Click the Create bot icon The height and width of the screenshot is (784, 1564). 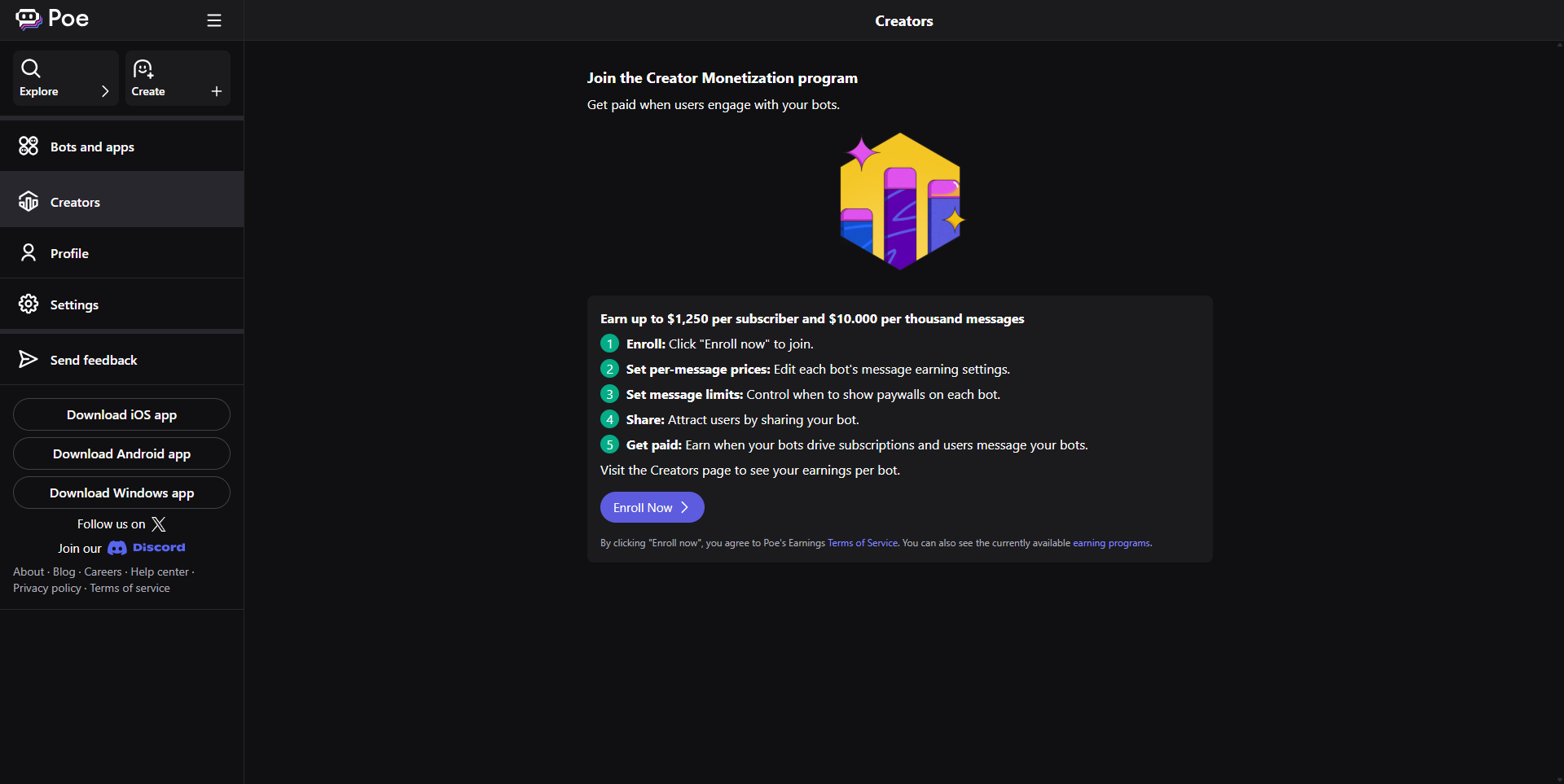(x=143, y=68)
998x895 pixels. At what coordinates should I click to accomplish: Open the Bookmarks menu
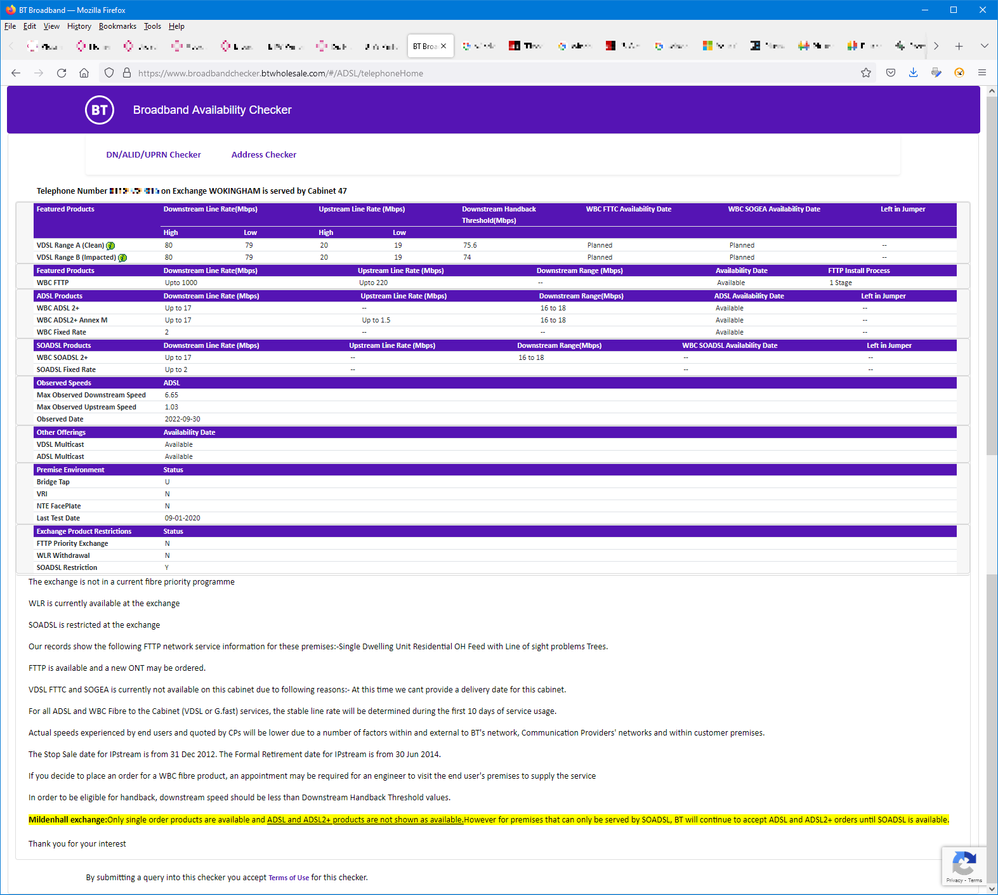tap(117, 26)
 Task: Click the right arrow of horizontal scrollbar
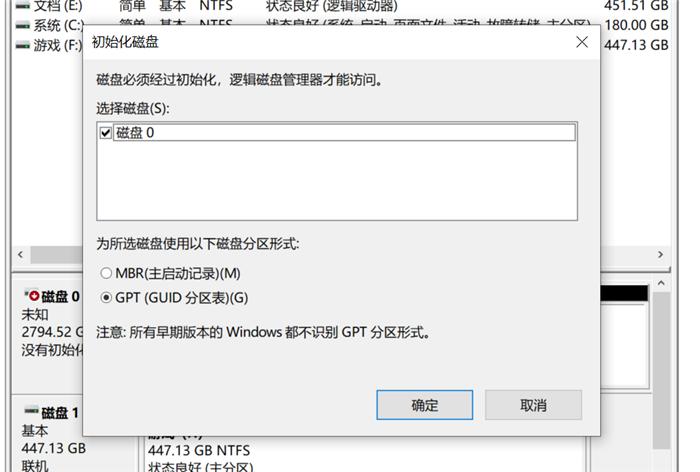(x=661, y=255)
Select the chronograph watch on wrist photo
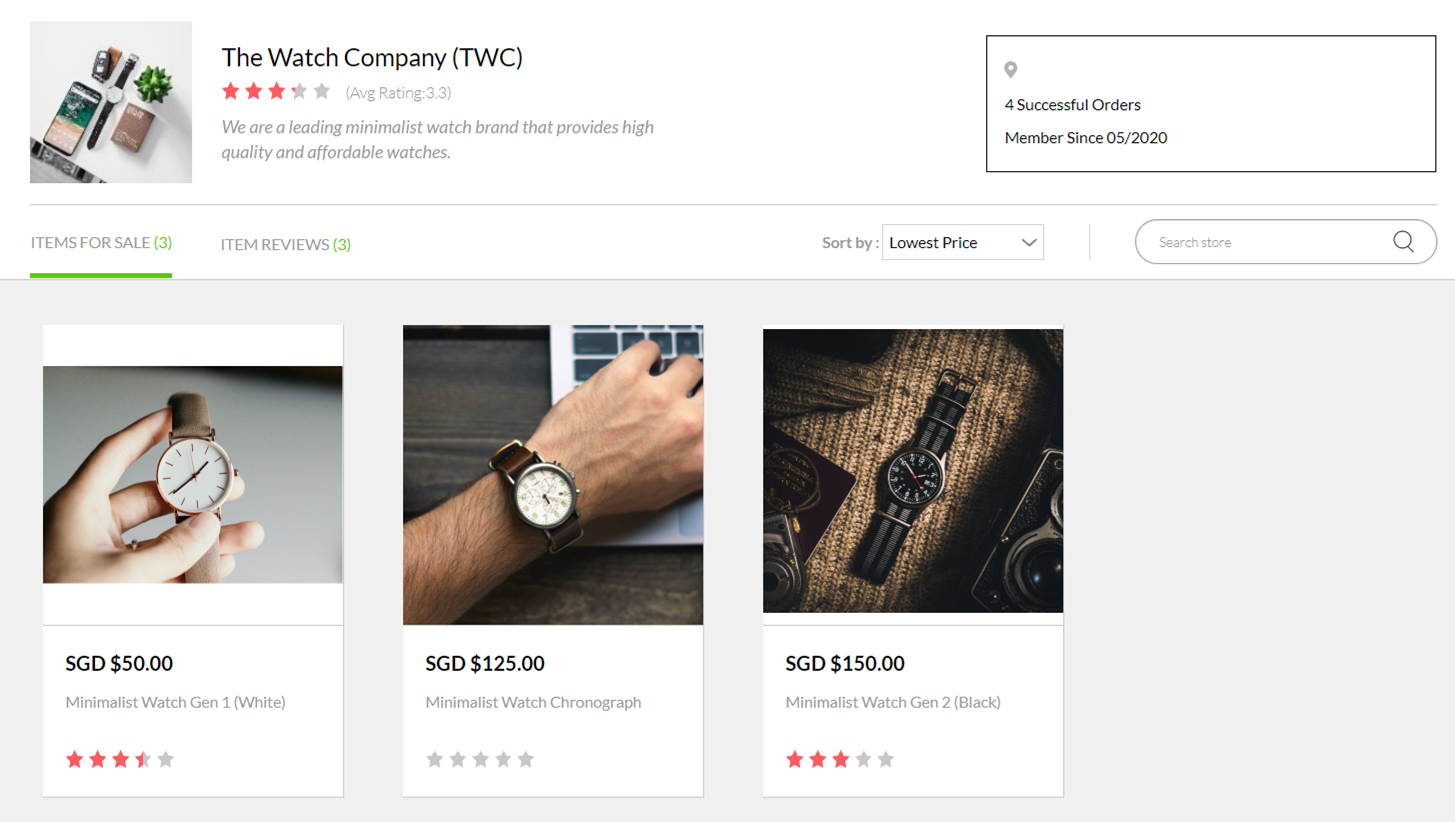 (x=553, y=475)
--
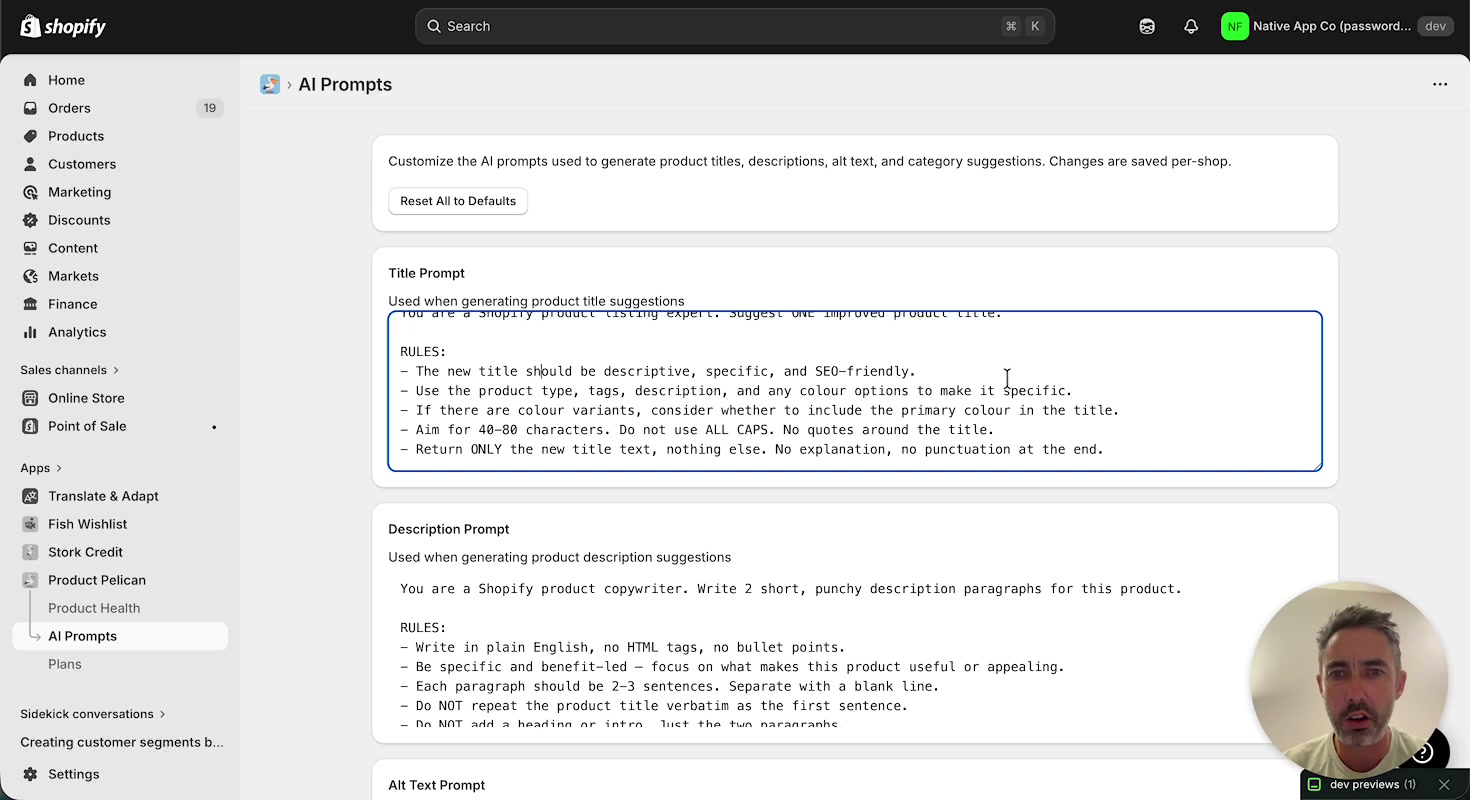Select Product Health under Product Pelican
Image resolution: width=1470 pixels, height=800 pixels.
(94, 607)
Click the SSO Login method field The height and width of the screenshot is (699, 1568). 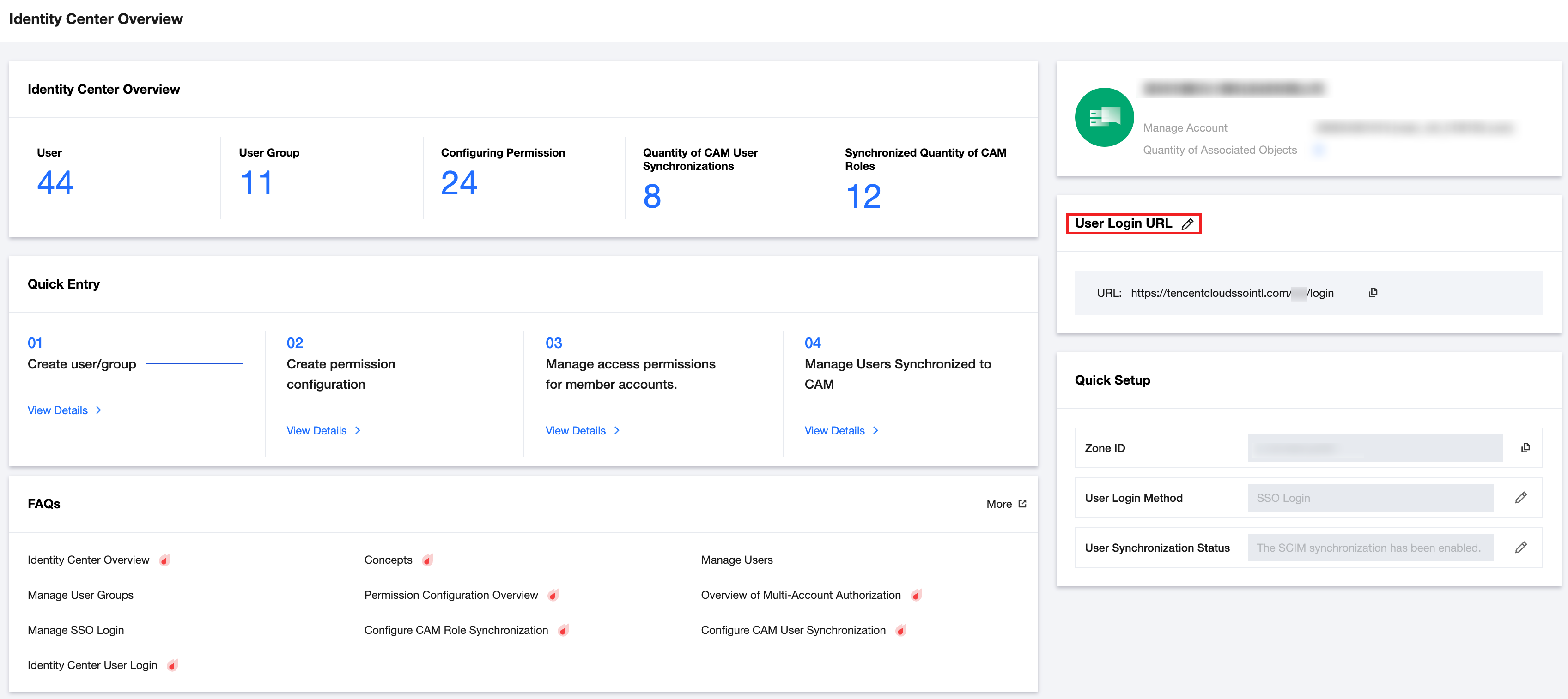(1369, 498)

→ PROBLEM STATEMENT: Turn everything above, from the line containing "Task: Click the" down to the line containing "(x=553, y=475)", into a numbered list, skipping any blank lines and leaving out the pictures.

→ THE OUTPUT:
1.  Task: Click the right arrow of horizontal scrollbar
2. (x=661, y=255)
3. Select the chronograph watch on wrist photo
4.  (x=553, y=475)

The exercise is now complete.